→ Stated task a:
Copy the records word for word, starting at the line that contains "湘ICP备18005150号 (374, 2548)" and continuing through the last line of the records.

→ Text extract:
## Start
3.1. Description of the task
To assess the extent of the performance drop of models over shorter and longer temporal gaps, we
provided a comprehensive training dataset along with five testing sets. These testing sets include two
practice sets and three development sets. The shared competition aimed to stimulate the development
of classifiers that can effectively handle temporal variations and maintain performance persistence over
different time distances. Participants were expected to submit solutions for two sub-tasks, showcasing
their ability to address the challenges of temporal variations in performance. The shared task was in
turn divided into two sub-tasks:
Sub-Task 1: Short-Term Persistence: In this sub-task, participants were tasked with developing
models that demonstrated performance persistence over short periods. Specifically, the models needed
to maintain their performance over a temporal gap between the within datasets and the short-term
datasets. This involved comparing the performance from the within-practice data (January 2010 to
December 2010) to the short-practice data (January 2014 to December 2014), a time gap of 4 years,
and from the within-dev data (January 2011 to December 2011) to the short-dev data (January 2015
to December 2015), a time gap of 4 years
Sub-Task 2: Long-Term Persistence: This sub-task required participants to develop models that
maintained performance persistence over a longer period of time. The classifiers were expected to
mitigate performance drops over a temporal gap between the within time datasets and the long-
term datasets. This involved comparing the performance from the within-dev data (January 2011 to
December 2011) to the long-dev data (January 2018 to September 2019), a time gap of approximately 7
to 8 years.
## End
→ Stated task b:
Summarize the shared-task description in two sentences.

→ Information supplied:
## Start
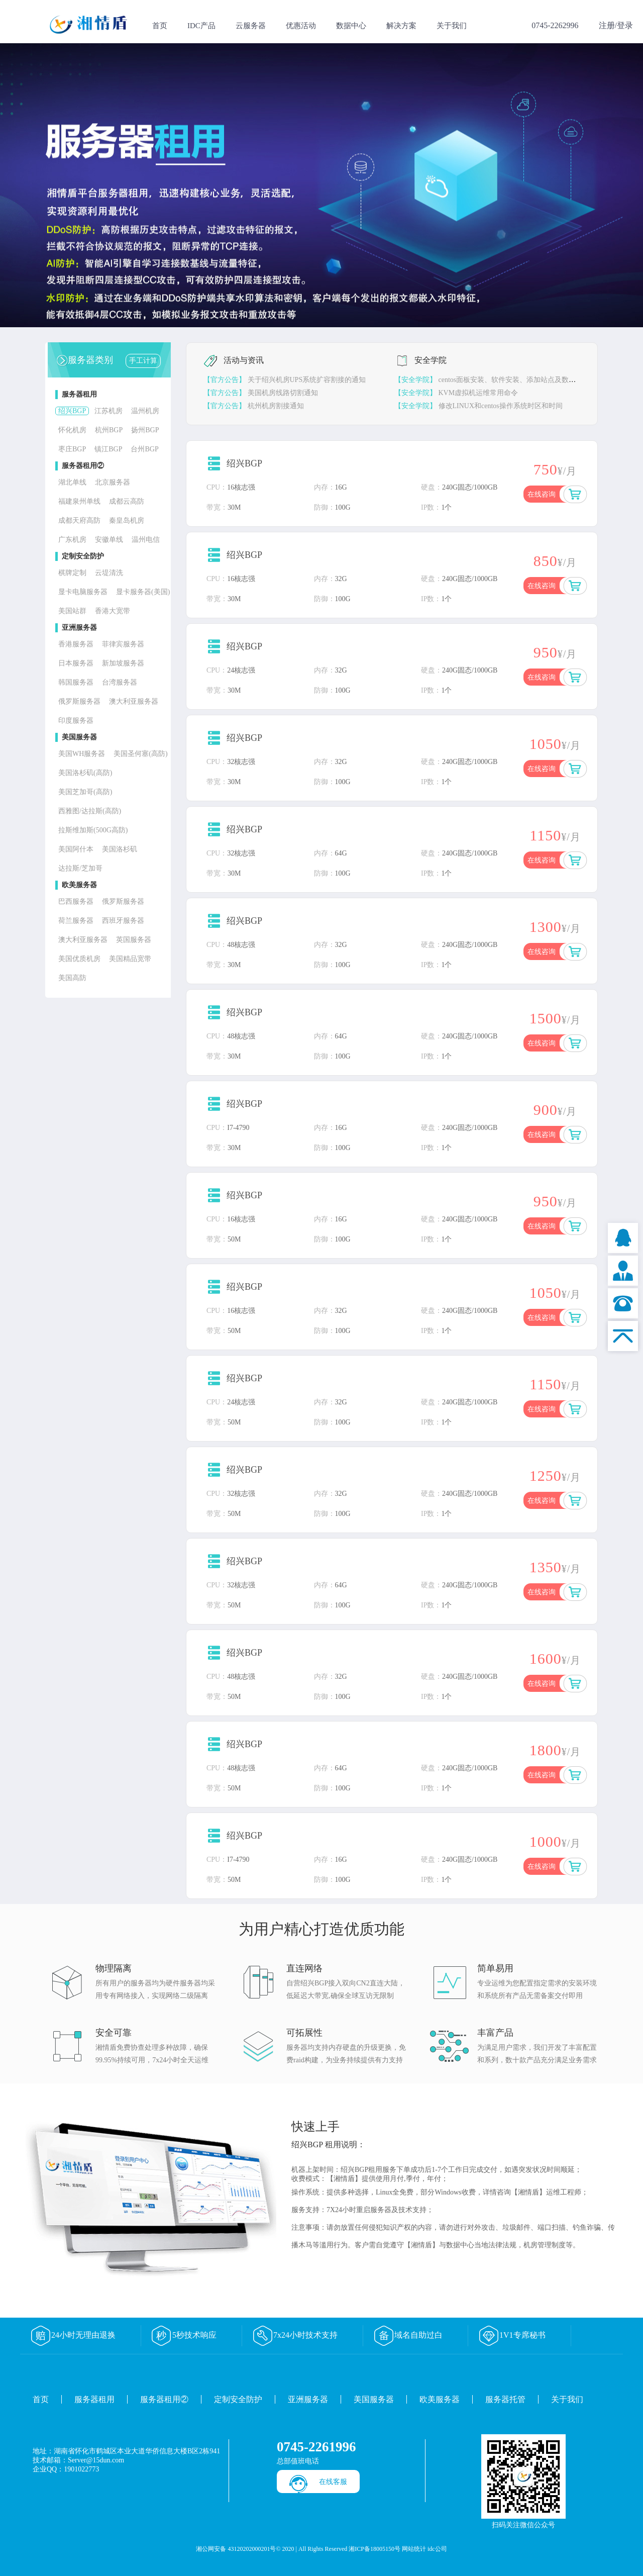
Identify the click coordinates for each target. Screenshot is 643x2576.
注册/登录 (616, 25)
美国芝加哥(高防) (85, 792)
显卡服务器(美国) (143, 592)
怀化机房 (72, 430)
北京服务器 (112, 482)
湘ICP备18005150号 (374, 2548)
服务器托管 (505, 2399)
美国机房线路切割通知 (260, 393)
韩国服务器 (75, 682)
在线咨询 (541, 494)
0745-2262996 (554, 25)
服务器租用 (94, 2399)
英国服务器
## End
→ Reply a:
湘ICP备18005150号 (374, 2548)
服务器托管 (505, 2399)
美国机房线路切割通知 (260, 393)
韩国服务器 (75, 682)
在线咨询 (541, 494)
0745-2262996 (554, 25)
服务器租用 (94, 2399)
英国服务器

→ Reply b:
To measure how much model performance drops over shorter and longer temporal gaps, the shared task provided a training dataset and five testing sets, made up of two practice sets and three development sets. Participants had to submit solutions for two sub-tasks: short-term persistence across a gap of 4 years and long-term persistence across a gap of approximately 7 to 8 years.